* _REQUIRED WORK_:
In the data below, find the line that contains "This screenshot has height=1493, width=2464." and the line that contains "Check the Test user role checkbox". Copy both, plus every line between them, exactly.

================================

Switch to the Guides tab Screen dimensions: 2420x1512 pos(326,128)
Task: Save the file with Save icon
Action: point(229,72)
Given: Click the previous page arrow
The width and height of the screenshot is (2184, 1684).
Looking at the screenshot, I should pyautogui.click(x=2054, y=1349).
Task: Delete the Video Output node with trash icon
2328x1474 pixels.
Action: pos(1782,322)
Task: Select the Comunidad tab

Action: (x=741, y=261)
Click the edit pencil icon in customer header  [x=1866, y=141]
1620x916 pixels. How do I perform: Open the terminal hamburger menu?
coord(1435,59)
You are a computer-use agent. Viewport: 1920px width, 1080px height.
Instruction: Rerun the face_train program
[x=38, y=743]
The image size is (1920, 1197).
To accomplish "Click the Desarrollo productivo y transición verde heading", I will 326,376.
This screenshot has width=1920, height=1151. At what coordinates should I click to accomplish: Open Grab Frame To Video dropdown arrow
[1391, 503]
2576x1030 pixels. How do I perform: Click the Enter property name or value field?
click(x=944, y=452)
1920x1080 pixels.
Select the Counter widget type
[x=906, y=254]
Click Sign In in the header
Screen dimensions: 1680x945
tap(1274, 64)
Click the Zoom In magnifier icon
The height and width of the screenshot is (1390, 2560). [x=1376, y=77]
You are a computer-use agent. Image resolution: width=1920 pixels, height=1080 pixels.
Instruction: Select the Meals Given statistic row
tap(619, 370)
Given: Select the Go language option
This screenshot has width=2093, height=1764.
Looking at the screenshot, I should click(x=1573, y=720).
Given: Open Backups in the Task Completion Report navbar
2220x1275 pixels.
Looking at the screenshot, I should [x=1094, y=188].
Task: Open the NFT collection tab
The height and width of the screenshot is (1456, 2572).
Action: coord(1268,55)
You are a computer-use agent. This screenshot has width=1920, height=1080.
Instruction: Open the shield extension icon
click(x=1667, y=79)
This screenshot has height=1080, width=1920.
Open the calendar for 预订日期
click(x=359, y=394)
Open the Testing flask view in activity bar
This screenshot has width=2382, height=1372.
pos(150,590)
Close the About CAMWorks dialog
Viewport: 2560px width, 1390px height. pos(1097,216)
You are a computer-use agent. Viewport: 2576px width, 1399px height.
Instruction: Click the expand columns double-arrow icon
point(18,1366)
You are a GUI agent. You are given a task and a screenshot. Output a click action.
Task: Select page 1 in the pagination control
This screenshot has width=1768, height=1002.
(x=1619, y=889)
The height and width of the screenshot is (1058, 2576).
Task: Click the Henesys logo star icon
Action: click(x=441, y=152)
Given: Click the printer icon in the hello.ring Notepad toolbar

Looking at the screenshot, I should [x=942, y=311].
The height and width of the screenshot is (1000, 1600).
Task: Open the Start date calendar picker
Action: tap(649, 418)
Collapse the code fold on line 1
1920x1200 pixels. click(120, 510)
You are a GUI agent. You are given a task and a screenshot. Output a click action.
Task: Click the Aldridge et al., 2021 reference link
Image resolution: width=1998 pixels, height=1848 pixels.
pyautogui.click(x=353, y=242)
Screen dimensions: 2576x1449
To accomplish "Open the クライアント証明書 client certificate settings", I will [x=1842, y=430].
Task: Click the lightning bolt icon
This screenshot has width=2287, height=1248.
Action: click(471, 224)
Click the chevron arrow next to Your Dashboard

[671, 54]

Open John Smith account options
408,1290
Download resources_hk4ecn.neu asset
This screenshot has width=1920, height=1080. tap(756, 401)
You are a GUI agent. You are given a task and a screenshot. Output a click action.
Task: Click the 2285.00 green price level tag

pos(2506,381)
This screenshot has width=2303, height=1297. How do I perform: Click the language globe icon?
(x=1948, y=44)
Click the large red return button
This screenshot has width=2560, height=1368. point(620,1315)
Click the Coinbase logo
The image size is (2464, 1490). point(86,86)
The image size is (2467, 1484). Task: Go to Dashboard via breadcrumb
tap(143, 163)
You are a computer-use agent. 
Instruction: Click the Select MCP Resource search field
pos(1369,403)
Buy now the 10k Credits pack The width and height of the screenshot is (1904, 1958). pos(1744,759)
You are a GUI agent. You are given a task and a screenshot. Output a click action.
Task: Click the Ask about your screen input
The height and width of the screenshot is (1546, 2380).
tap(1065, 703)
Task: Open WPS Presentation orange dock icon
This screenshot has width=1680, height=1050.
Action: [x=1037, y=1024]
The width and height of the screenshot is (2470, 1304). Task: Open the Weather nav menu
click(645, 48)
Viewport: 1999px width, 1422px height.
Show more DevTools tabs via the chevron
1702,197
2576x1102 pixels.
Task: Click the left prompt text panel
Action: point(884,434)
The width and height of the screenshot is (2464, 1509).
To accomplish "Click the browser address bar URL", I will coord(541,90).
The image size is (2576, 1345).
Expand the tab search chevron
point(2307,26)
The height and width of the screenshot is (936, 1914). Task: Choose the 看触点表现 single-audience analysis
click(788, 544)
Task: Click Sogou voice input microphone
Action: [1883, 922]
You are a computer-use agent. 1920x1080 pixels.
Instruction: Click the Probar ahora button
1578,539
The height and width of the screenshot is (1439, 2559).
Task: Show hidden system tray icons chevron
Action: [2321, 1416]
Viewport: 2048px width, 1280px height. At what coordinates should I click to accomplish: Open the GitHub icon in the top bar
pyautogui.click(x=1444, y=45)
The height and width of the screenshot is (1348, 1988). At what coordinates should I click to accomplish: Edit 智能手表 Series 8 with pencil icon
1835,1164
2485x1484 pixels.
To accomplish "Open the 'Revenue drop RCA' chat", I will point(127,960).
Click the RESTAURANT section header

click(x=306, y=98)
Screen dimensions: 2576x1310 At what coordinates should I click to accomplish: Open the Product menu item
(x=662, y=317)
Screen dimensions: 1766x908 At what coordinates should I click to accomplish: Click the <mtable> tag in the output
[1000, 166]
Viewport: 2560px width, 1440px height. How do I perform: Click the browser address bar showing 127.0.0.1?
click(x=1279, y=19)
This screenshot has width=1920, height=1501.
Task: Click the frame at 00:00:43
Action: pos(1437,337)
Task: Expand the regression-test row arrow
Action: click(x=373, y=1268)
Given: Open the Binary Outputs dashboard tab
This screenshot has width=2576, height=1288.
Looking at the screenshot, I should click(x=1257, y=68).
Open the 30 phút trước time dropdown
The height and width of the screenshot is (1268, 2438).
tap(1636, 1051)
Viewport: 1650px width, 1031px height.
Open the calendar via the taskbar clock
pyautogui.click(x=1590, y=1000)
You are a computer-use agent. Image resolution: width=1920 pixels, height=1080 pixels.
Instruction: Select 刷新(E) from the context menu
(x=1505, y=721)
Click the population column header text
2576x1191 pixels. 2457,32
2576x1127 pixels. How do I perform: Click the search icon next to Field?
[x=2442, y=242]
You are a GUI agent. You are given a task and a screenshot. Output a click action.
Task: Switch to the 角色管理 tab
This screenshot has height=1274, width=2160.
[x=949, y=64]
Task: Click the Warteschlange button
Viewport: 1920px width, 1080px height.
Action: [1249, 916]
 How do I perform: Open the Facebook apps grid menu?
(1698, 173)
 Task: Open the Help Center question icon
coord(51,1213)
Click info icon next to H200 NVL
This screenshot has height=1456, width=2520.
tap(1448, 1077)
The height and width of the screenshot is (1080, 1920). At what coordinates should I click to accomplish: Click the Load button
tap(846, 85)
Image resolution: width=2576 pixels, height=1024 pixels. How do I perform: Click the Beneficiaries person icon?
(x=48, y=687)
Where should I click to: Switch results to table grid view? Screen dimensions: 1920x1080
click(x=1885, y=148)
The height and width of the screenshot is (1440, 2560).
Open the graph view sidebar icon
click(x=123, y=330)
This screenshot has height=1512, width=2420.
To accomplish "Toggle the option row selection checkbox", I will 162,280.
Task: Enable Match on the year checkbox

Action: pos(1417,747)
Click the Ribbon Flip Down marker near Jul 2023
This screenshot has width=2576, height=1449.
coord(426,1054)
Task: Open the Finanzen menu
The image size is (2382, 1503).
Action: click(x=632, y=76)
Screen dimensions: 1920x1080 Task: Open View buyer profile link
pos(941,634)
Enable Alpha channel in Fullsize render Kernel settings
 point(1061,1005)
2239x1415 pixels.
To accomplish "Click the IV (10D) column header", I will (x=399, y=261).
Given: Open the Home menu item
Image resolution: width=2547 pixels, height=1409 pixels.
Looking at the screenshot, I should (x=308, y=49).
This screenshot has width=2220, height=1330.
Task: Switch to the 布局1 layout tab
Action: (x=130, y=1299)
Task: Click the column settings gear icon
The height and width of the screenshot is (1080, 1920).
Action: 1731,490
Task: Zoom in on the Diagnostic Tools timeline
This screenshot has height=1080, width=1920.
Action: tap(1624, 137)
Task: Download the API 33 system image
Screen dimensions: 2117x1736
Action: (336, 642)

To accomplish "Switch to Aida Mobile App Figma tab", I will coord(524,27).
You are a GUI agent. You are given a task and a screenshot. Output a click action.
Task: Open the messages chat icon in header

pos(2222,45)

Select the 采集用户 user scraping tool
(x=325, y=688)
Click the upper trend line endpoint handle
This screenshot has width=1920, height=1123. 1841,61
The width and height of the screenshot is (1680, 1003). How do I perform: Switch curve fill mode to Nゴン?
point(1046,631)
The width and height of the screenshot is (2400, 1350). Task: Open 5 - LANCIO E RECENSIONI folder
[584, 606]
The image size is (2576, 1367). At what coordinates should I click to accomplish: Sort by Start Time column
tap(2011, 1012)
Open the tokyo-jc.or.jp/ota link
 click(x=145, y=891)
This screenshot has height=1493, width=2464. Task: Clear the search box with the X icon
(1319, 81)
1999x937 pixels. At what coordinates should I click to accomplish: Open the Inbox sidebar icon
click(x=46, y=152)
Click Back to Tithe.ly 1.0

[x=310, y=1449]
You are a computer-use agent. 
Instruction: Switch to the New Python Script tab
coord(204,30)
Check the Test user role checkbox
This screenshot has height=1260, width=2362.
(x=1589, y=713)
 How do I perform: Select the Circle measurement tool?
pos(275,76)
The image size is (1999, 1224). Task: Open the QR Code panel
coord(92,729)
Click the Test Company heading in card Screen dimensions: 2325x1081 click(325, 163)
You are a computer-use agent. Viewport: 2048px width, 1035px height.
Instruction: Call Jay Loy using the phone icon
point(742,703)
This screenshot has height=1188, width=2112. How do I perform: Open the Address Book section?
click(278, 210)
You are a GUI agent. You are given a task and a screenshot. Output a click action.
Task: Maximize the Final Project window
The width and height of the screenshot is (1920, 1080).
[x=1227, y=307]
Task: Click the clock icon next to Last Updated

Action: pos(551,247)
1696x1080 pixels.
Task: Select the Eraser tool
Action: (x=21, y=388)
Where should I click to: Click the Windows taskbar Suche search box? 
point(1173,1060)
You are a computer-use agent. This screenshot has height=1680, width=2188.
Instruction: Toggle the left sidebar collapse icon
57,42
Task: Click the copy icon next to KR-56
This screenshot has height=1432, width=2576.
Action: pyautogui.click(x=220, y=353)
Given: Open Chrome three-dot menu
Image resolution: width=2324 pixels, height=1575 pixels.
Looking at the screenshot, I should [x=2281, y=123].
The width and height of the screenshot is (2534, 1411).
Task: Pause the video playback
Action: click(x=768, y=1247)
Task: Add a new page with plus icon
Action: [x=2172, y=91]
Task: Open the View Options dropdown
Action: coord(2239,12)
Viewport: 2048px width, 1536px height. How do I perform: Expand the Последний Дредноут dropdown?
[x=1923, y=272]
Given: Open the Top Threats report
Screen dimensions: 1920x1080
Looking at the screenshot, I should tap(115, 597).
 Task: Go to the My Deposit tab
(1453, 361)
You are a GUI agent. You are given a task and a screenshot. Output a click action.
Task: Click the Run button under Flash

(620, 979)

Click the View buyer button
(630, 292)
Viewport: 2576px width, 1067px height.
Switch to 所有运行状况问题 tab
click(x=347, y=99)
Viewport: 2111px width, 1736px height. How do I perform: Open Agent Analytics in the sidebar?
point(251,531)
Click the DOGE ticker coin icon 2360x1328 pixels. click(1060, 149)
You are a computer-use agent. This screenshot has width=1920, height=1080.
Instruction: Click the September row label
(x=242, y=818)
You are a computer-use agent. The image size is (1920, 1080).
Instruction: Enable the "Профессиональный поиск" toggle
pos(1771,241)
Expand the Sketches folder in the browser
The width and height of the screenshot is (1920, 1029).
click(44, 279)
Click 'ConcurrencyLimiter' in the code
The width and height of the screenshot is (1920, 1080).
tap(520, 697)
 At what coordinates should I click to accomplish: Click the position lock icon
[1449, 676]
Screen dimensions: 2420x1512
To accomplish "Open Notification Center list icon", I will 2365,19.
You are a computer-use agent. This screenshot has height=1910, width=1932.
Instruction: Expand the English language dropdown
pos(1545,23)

================================

* _REPLY TO THE TASK_:
This screenshot has height=1493, width=2464. Task: Clear the search box with the X icon
(1319, 81)
1999x937 pixels. At what coordinates should I click to accomplish: Open the Inbox sidebar icon
click(x=46, y=152)
Click Back to Tithe.ly 1.0

[x=310, y=1449]
You are a computer-use agent. 
Instruction: Switch to the New Python Script tab
coord(204,30)
Check the Test user role checkbox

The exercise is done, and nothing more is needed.